Robert Whiting In search of awesome

The waiting room


Danny sat in a waiting room.

Ah, buckets, I forgot where I was.

He glanced upwards and muttered under his breath, “Wow, worst sentence written by any author ever.”

Hey, you’re the character here, I’m the writer. This is a rough draft you know. I’ll catch it on the second pass.

“Also, buckets? really?”

Look, I need to follow some guidelines for cleanliness to get certain groups to recommend this book. It’s better to keep it clean or make up exclamations.

“But buckets. What doen’t you like about buckets? You should use something you hate–like stepping on legos.”

Lawsuit waiting to happen. How about gum?

“No, if you use that as an exclamation, I’m going to start laughing. I might start laughing anyway. Some authors use things related to their universe. Who’s the badguy here?”

There isn’t a particular bad guy, it’s more general. I haven’t figured that part out yet. I’ll figure it out later.

“Ok, well, whatever you decide, I’m supposed to be in a park asking Candy questions about a wooden sword and she just said something crazy that definitely needs some follow up. So, snap your fingers or turn a page or something and let’s go finish that scene.”

“Mr, um Rocket?” A large man with a goatee stared at Danny from behind the counter. “Your car is ready.” He held up some keys. Danny walked up to the counter, looking around for the first time since arriving. The guy, Nicky, according to the nametag, looked like he did bench presses with the cars he worked on.

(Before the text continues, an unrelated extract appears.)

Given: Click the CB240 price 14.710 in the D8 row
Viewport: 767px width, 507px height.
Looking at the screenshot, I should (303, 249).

There were three other people in the room, a mom and two young kids. The mom sat on the plastic waiting chair staring blankly toward the burning coffee pot on the far wall while her two young children destroyed the magazines on the end table nearby.

“That’ll be $30.57. And you should get the gear oil changed on the back left.” Danny paid, took his keys and walked outside to his grey 1995 Nissan Sentra.

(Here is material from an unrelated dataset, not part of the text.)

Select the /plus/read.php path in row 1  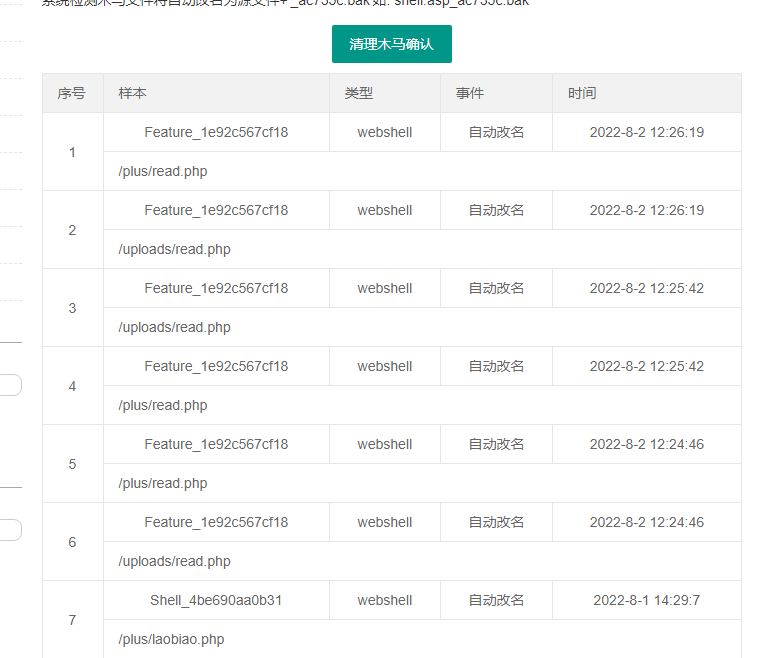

“Aren’t you going to put me back at the park, since I wasn’t supposed to be here anyway?” He asked no one in particular.

He glowered then glared up at the sky, “Don’t give me that. You know who I’m talking to.”

No, now that I know where I am, I don’t want to lose track of my train of thought, and stop talking to me, you’re probably why I lost track of the story in the first place.

Danny drove through downtown and made his way to the park. From the parking lot he could see the bench by the bridge from earlier. He ran to the picnic table where the box lay open, sword still inside. Bundling the sword, cloth, and box together, he walked down to the river.

“Candy!” He still had questions. “Candy, where are you?” He stood on the shore yelling sweet nothing at the river as it drifted by. He looked very much like a crazy person, which is why a concerned citizen called the police and Danny spent an evening at the station convincing officer Perry that he had full control of his mind and that the sword was only ornamental.